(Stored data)
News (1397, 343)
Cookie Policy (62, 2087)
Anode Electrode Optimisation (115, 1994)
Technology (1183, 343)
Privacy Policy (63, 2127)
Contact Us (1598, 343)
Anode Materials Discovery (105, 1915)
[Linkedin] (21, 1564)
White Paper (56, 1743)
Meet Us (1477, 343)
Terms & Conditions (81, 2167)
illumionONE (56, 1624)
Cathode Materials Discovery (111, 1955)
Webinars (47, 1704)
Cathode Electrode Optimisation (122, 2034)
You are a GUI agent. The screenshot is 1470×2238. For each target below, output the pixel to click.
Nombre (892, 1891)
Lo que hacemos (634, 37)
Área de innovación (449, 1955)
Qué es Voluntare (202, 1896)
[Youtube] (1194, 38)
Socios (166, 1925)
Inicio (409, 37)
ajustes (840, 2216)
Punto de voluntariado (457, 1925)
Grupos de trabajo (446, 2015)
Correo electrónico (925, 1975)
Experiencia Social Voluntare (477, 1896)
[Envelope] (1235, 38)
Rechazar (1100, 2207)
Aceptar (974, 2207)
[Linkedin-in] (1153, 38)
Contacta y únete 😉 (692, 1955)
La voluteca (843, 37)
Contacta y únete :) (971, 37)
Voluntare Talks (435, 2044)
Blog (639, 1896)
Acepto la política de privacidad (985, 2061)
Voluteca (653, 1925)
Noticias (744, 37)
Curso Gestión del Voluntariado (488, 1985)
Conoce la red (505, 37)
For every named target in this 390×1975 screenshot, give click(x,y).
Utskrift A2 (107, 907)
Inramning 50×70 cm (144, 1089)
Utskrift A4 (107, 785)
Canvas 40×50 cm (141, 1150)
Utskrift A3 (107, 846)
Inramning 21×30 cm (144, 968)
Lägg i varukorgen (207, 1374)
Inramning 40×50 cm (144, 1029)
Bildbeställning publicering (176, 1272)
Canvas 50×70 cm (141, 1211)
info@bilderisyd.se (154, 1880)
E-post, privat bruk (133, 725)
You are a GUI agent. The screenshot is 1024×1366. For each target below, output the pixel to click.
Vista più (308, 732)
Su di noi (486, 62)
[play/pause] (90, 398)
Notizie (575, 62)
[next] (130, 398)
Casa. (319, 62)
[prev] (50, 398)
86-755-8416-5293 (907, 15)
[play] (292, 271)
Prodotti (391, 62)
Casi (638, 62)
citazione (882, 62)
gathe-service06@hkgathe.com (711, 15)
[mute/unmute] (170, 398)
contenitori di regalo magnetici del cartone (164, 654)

**Required action:**
Only the lines above starting with the one with "For every named" and going through the one with "You are a GUI agent. The screenshot is 1024×1366." are to be copied, word for word and with both ends kept.

**Written answer:**
For every named target in this 390×1975 screenshot, give click(x,y).
Utskrift A2 (107, 907)
Inramning 50×70 cm (144, 1089)
Utskrift A4 (107, 785)
Canvas 40×50 cm (141, 1150)
Utskrift A3 (107, 846)
Inramning 21×30 cm (144, 968)
Lägg i varukorgen (207, 1374)
Inramning 40×50 cm (144, 1029)
Bildbeställning publicering (176, 1272)
Canvas 50×70 cm (141, 1211)
info@bilderisyd.se (154, 1880)
E-post, privat bruk (133, 725)
You are a GUI agent. The screenshot is 1024×1366. For each target below, output the pixel to click.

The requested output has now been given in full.